■ Material shown

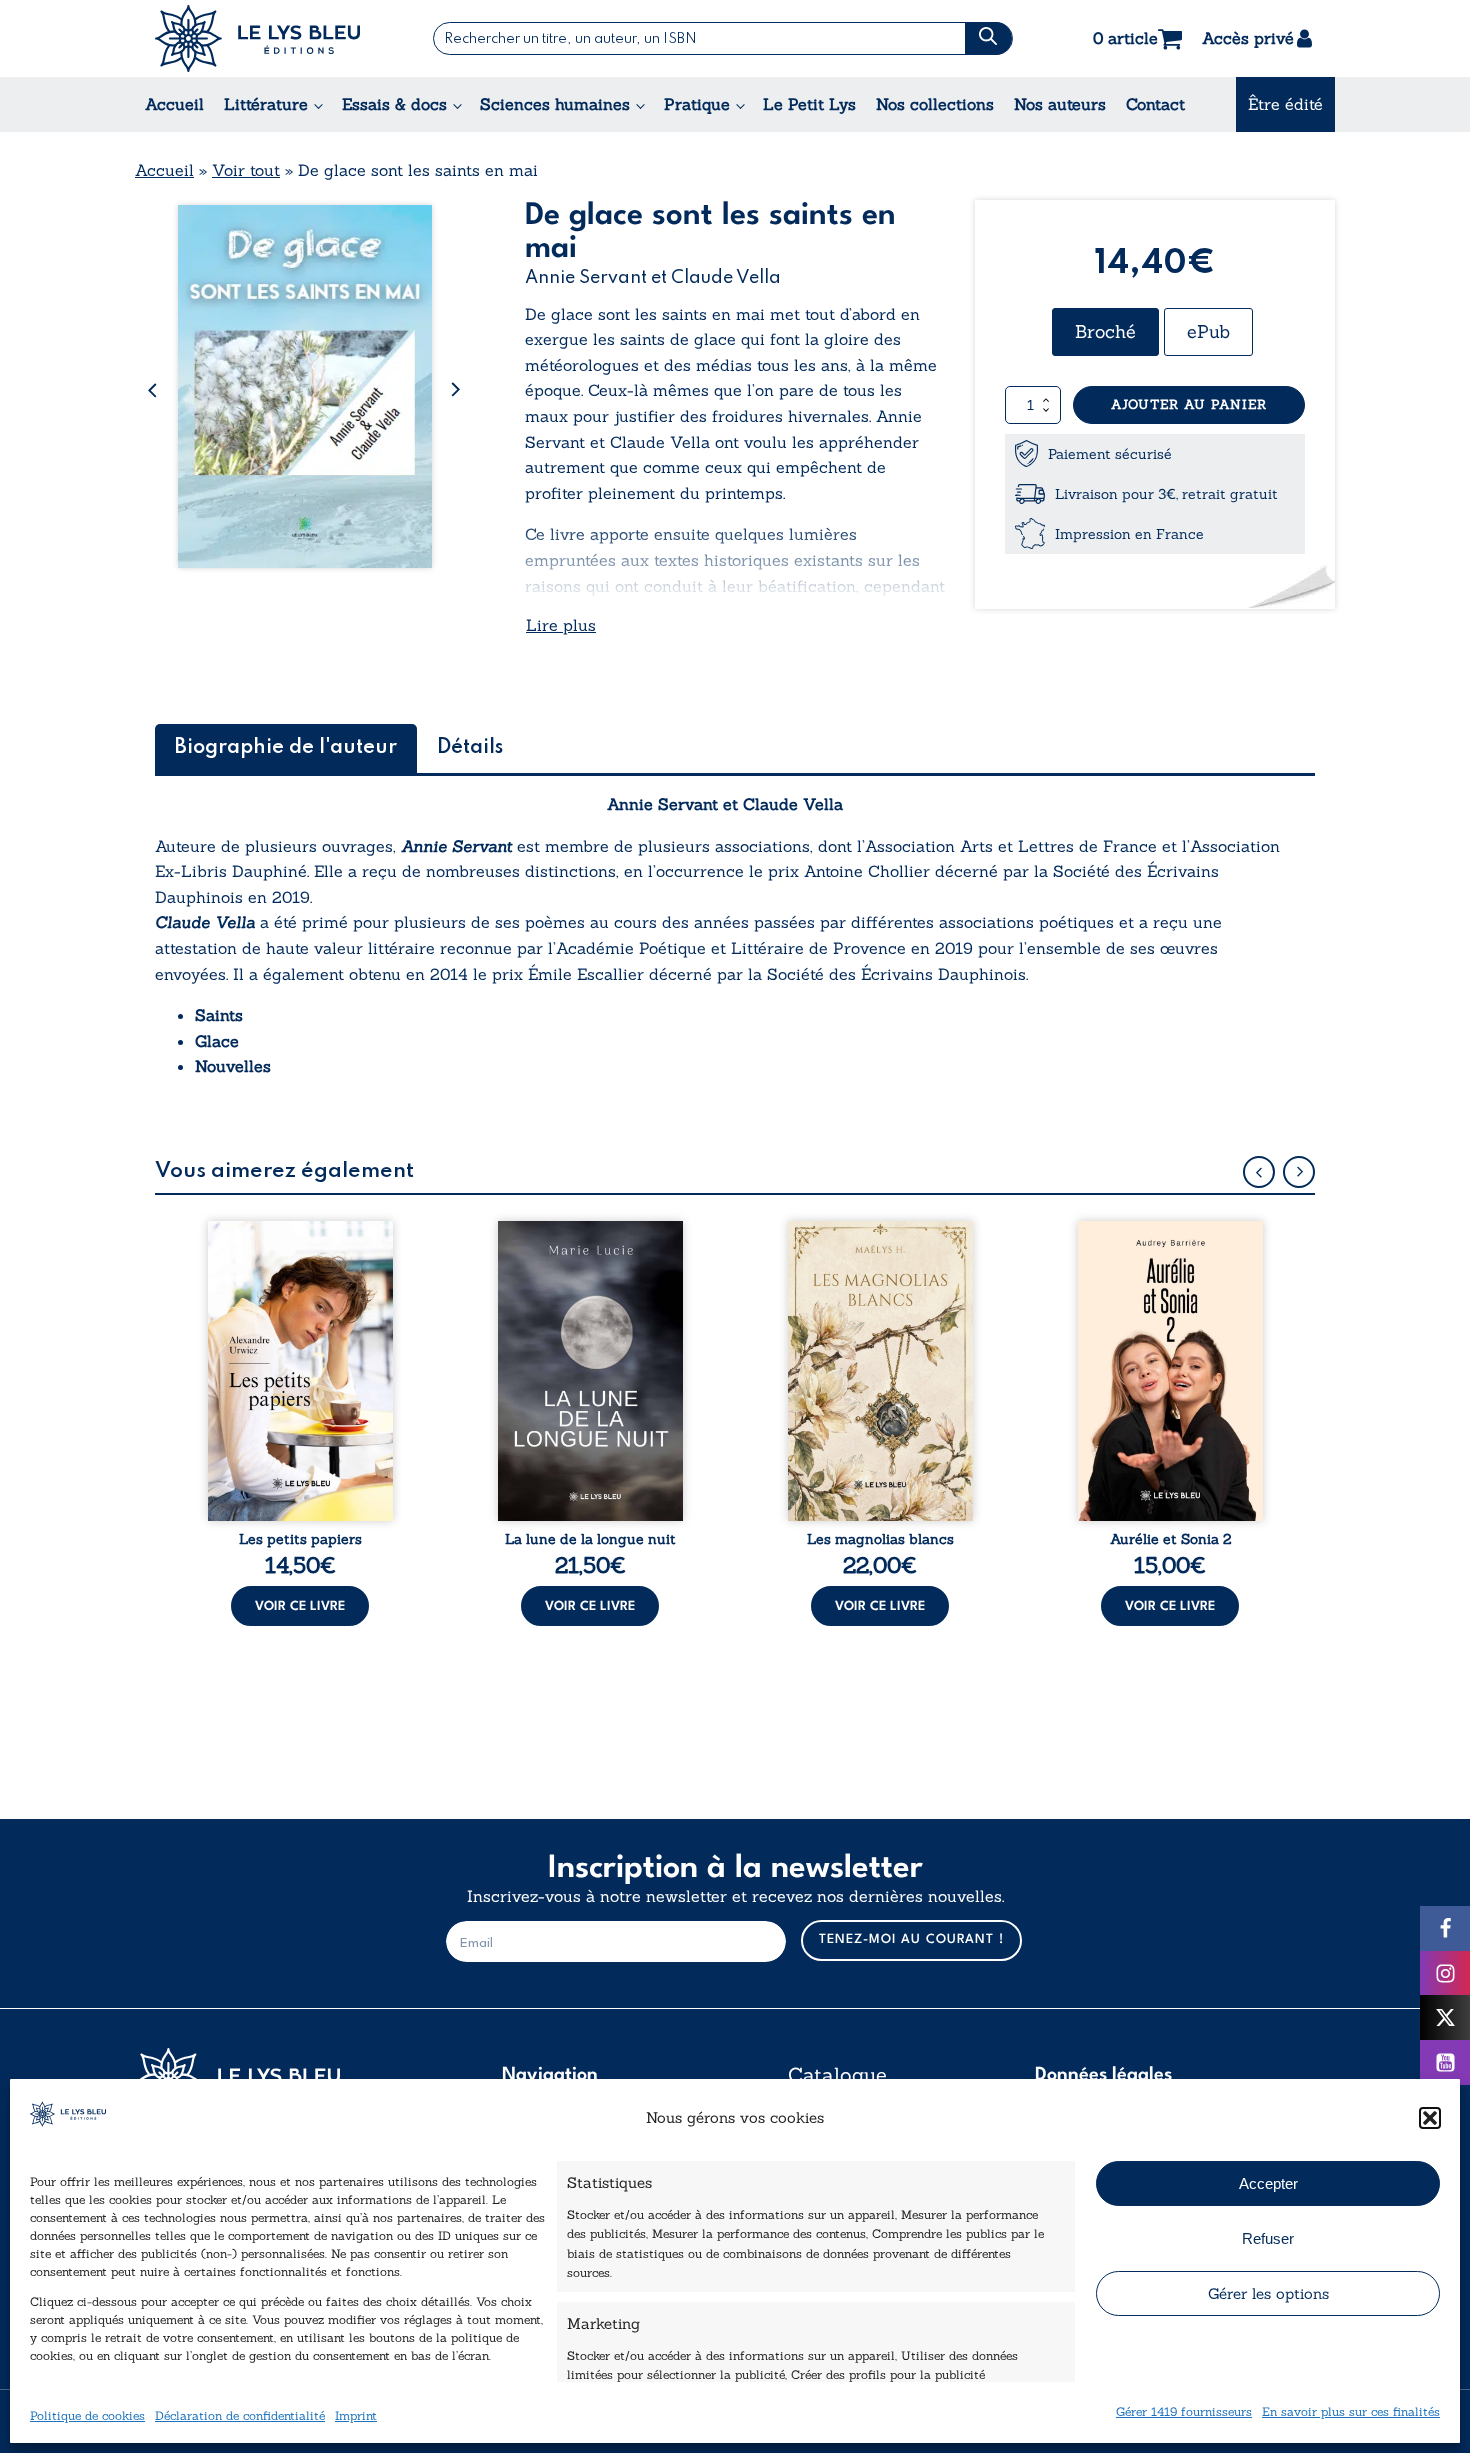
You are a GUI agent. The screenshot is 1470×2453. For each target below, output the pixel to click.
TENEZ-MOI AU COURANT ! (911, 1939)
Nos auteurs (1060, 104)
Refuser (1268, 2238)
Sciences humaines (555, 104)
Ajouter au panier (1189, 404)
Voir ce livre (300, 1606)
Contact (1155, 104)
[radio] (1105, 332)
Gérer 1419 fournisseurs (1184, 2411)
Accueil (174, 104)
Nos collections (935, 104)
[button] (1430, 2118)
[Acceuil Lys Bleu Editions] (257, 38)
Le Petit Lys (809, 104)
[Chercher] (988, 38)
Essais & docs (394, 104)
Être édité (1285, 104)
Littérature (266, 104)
---
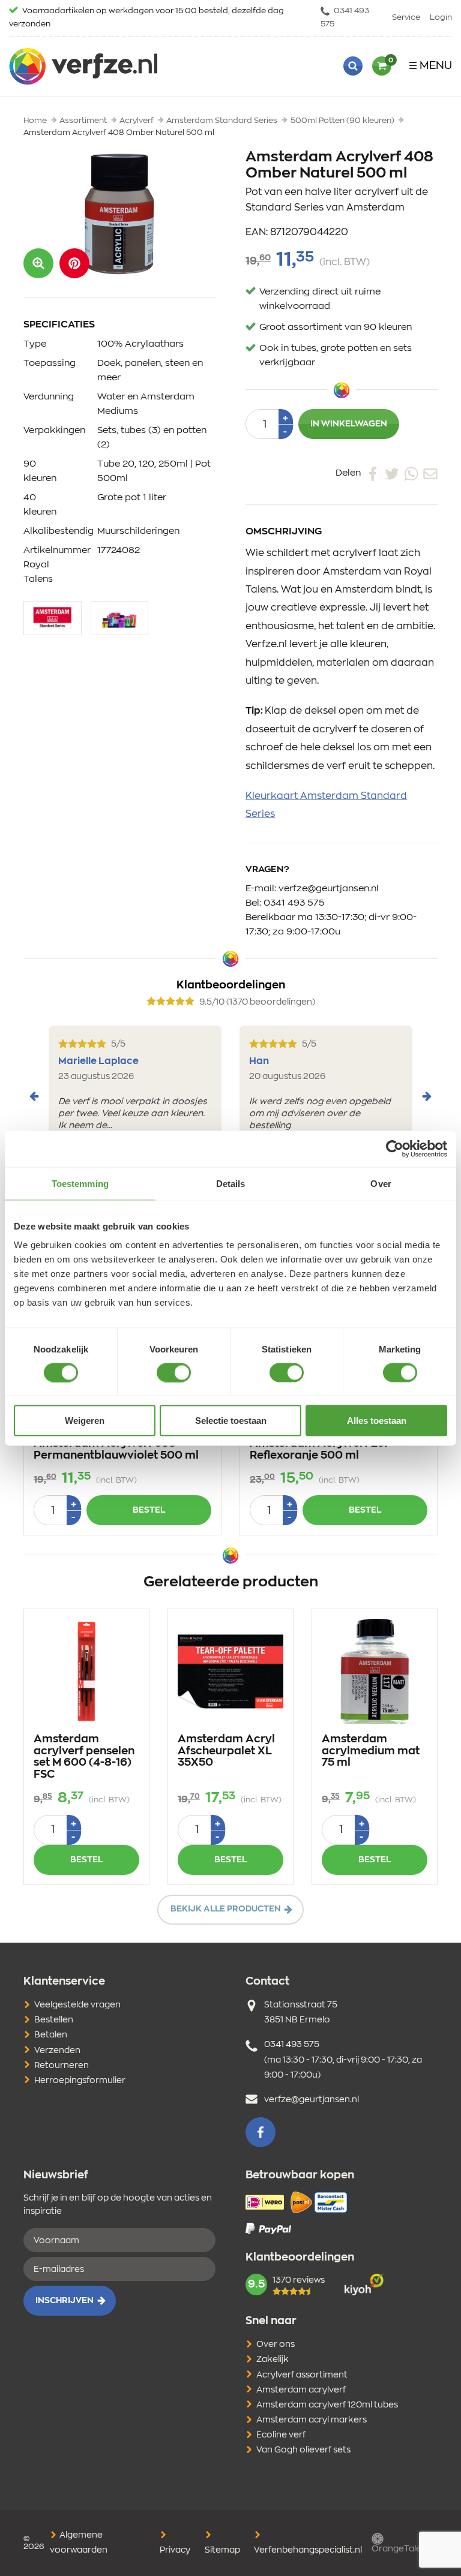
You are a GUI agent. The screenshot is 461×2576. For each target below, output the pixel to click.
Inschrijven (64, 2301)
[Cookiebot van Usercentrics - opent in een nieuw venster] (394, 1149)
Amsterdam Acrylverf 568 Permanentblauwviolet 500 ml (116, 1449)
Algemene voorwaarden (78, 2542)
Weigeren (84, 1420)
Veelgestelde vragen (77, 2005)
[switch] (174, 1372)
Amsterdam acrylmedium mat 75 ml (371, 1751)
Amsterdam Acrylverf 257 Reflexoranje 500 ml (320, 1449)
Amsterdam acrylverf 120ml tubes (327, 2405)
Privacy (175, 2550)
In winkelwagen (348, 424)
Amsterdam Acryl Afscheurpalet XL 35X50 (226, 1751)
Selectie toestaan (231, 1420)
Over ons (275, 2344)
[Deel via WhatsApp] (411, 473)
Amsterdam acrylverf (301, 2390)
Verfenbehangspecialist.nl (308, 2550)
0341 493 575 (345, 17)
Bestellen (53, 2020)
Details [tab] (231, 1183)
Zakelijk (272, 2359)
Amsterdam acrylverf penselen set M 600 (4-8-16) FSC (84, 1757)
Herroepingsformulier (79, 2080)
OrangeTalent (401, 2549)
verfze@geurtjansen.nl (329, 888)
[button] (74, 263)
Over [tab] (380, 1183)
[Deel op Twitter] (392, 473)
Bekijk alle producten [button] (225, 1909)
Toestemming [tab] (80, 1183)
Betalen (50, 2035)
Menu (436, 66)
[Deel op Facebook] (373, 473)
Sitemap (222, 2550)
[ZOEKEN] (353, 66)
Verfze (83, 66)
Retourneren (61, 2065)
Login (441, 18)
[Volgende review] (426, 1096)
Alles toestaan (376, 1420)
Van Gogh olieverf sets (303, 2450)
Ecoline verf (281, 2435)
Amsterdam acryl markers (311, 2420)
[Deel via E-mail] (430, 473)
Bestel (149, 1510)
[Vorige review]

■ What you are asked to do
Each line in the listing above from the one containing "Gérer 1419 fournisseurs (1184, 2411)" through the one containing "Littérature (266, 104)" should be repeated exactly, and no other line.

■ The answer
Gérer 1419 fournisseurs (1184, 2411)
Accueil (174, 104)
Nos collections (935, 104)
[button] (1430, 2118)
[Acceuil Lys Bleu Editions] (257, 38)
Le Petit Lys (809, 104)
[Chercher] (988, 38)
Essais & docs (394, 104)
Être édité (1285, 104)
Littérature (266, 104)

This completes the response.